Frontier AI Models Fail to Impress on New Enterprise IT Benchmark
The first benchmark for agentic enterprise IT tasks, ITBench-AA, reveals that leading AI models score below 50% on Site Reliability Engineering tasks.

In a significant development, Artificial Analysis and IBM Software Innovation Lab have unveiled ITBench-AA, a groundbreaking benchmark designed to assess the capabilities of AI models in tackling complex enterprise IT tasks. The initial focus of ITBench-AA is on Site Reliability Engineering (SRE) tasks, where even the most advanced models have fallen short, scoring below 50%. The SRE tasks, part of the ITBench dataset developed by IBM, evaluate a model's ability to respond to Kubernetes incidents by analyzing logs, tracing dependencies, and pinpointing root causes within intricate infrastructure.

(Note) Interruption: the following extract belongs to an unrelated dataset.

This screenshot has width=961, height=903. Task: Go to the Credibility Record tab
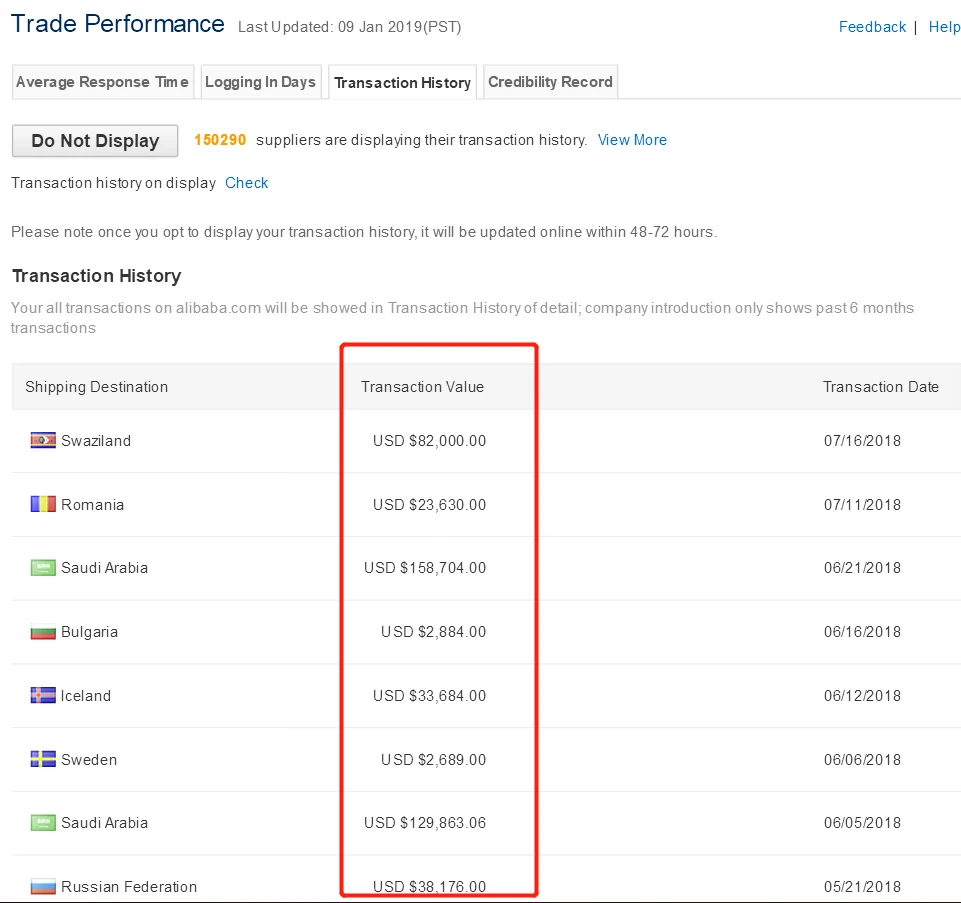(x=550, y=82)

This benchmark was crafted by leveraging IBM's extensive expertise in enterprise IT operations. Artificial Analysis has collaborated closely with IBM over the past six months to adapt the dataset for evaluating frontier AI models, starting with SRE tasks and planning to expand to Financial Operations (FinOps) and Chief Information Security Officer (CISO) tasks in the future. The launch of ITBench-AA marks a pivotal moment in the evolution of AI, as it sets a new standard for assessing the practical applicability of AI models in real-world enterprise settings.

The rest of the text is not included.